This is the story of the drilling of a costly ($60 million) Lahee A-1 well in the Colombian foothills, which presented significant deviations from the prognosticated stratigraphy halfway to the objective – and became an operational nuisance.

Nonetheless, it is mainly a story of successful management and prompt response to the geological uncertainty.

Eventually the result was highly satisfactory, as the well:

  • Landed in the best position in a narrow structure.
  • Tested 7,000 b/d.
  • Has produced more than two mbbls of oil since it was completed in May 2009.

The XN1z well was designed to test a relatively small, undrilled fault block in the prolific Cusiana-Cupiagua trend, which is one of Colombia’s two most significant discoveries in the last 30 years.
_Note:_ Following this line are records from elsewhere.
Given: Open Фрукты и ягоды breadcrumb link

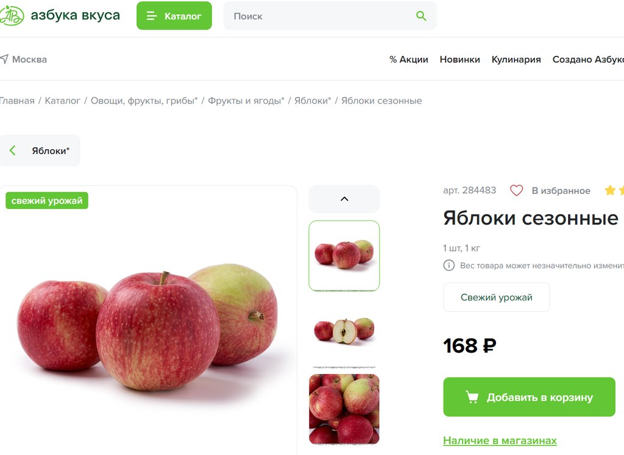Looking at the screenshot, I should tap(246, 101).
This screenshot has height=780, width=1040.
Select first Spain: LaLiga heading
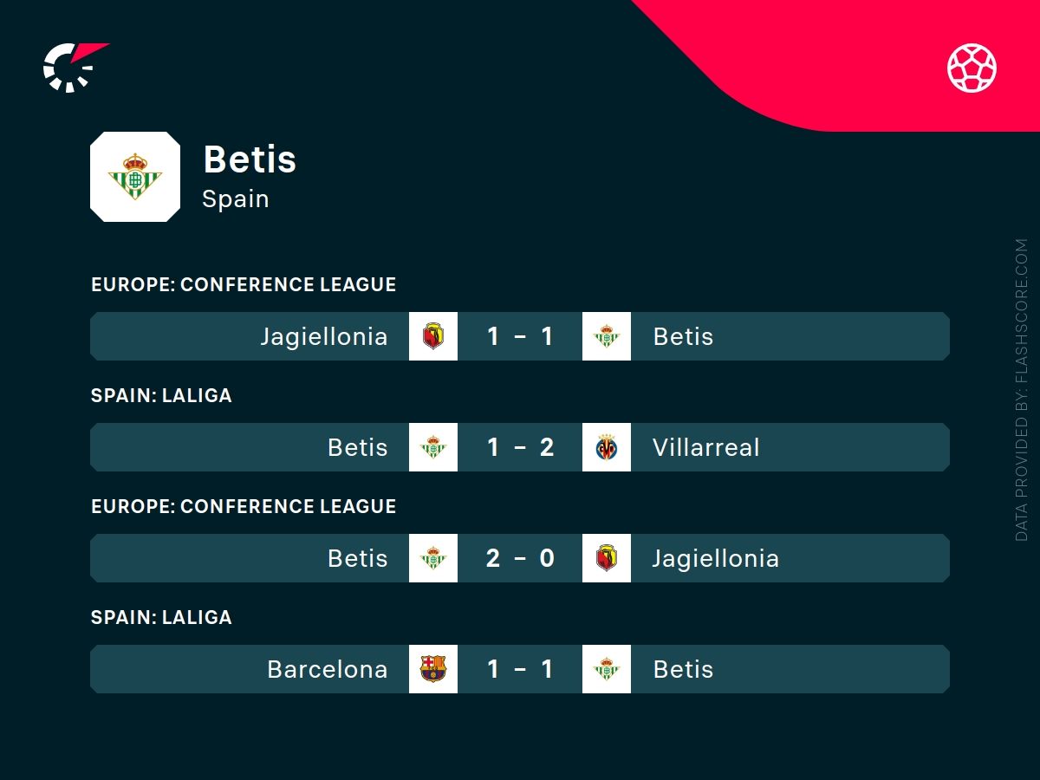point(161,395)
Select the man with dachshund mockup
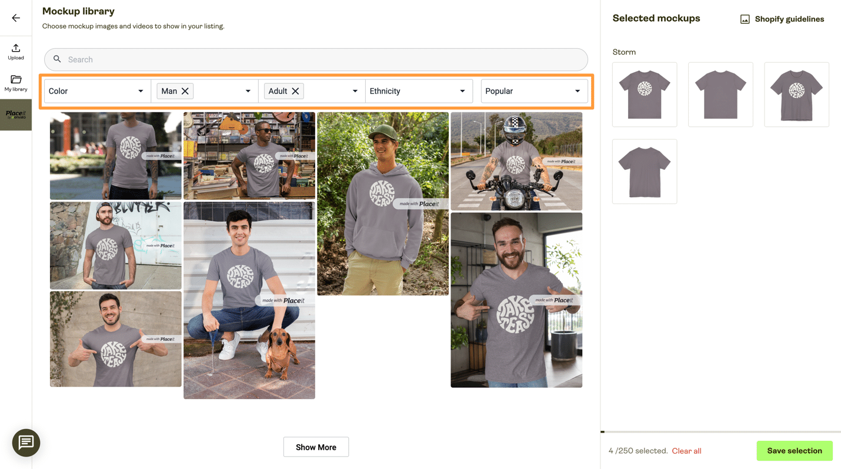 [249, 300]
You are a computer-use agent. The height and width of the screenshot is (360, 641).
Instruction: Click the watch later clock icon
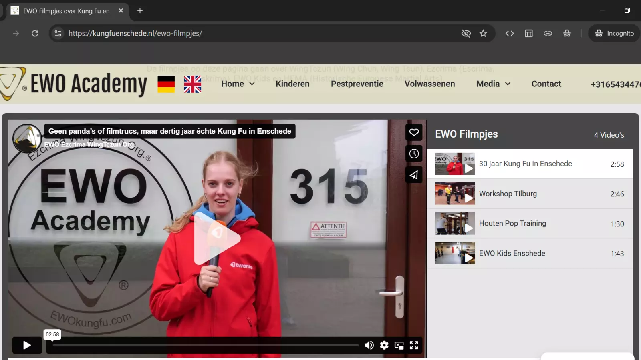(x=414, y=154)
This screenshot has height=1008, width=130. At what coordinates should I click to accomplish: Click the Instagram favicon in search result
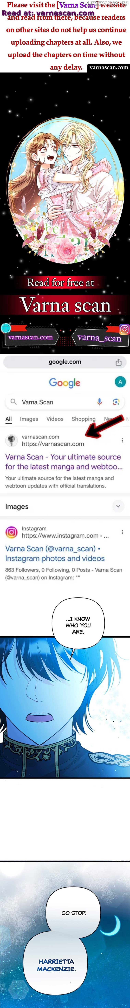point(11,532)
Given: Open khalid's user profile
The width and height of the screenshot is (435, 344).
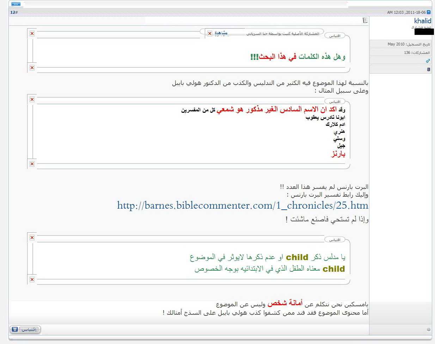Looking at the screenshot, I should 422,21.
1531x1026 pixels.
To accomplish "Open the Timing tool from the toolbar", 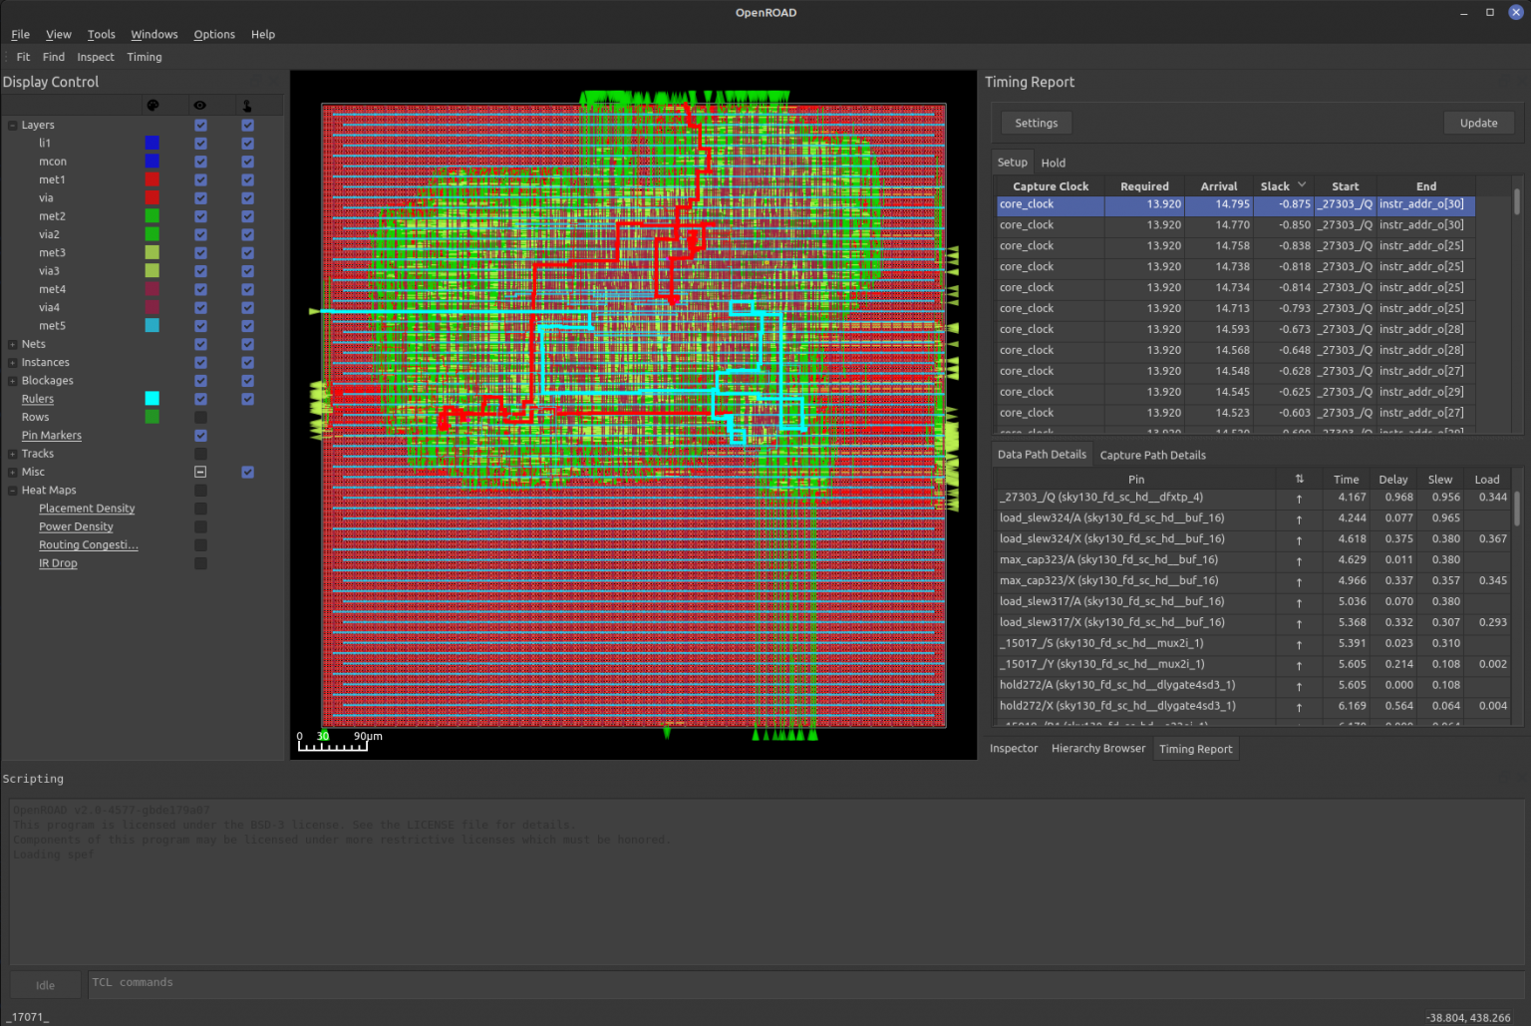I will coord(145,57).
The area of the well itself was part of the Santiago de las Atalayas license, in which Ecopetrol participated with 50 percent and its partners (BP, Total and Triton) held the remaining share. Ecopetrol did not share in the original exploration costs, but after the discovery, as per the original contract, exercised its right to participate in 50 percent of the production costs and benefits.

Most of the contract area reverted to Ecopetrol in June 2010.

When the operators decided to drill well XN1z they were mindful of this deadline, believing the well would pay for itself and return a profit before this date.

The well was spudded in September 2008 and it was supposed to be completed and producing by April 2009.

Things did not go as planned.

Well Plan

The XN1z well was planned to test and drain a fault block adjacent to the Cupiagua Sur Field. There were two 3-D seismic surveys of the structure and it was decided to plan the well using only the one with the most updated processing version (pre-stack depth migration, PSDM).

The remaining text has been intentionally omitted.